Posted October 07, 2014 Rishi Shah
Not so long ago, the Chinese economy was the fastest growing economy in the world, deemed to surpass the USA in absolute GDP terms as the largest economy by size. There are a number of reasons both internal and external, which are responsible for the recent slowdown in growth for China. Estimates for GDP growth forecasts are at 7.6% for this year and set to slow even further to 7.5% in 2015, which may seem to convey strength but they are faltering compared to double digit growth expectations from a few years ago.
It is a well known fact that a large proportion of China’s GDP can be attributed to export led growth. The largest population in the world, predominantly located in rural villages transformed into a massive industrial powerhouse by the end of the 20th century, producing low cost manufactured goods that it exported to the rest of the world, primarily to the West where the culture of consumerism continued to fuel China’s economic development. As a result of the global financial crisis that plunged developed economies in the West into recession, demand for Chinese exports declined rapidly and there was no backup plan. Although growth prior to 2007 had lifted many people from rural towns into an expanding middle class, domestic demand was nowhere near the levels to make China self sufficient and grow internally.

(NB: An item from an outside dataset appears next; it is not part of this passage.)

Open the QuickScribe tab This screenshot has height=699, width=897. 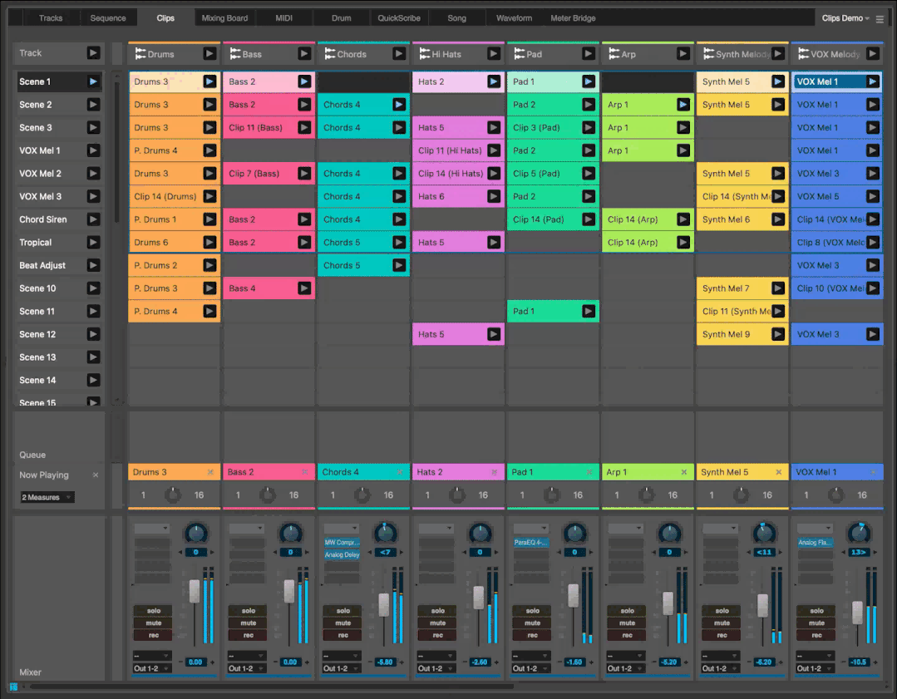click(399, 18)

An additional hindrance to Chinese growth is the restrictions the Chinese government has placed on opening up its capital markets to indirect investment. A sophisticated and well maintained capital market is essential for the growth and development of an economy. Chinese authorities have placed limitations on the amount and type of investment that can enter the country through its quota system called the RQFI and RQFII programs, disallowing Chinese equity markets from diversifying their investor base. Investors in Chinese equity markets are predominantly retail investors that do not have a long term view of the markets, leading to extreme volatility.
Overall, the Chinese economy faces an uncertain future. A government hesitate to implement structural reforms, factors discouraging direct investment such as human rights issues and bureaucracy and a heavy dependence on exports and manufacturing.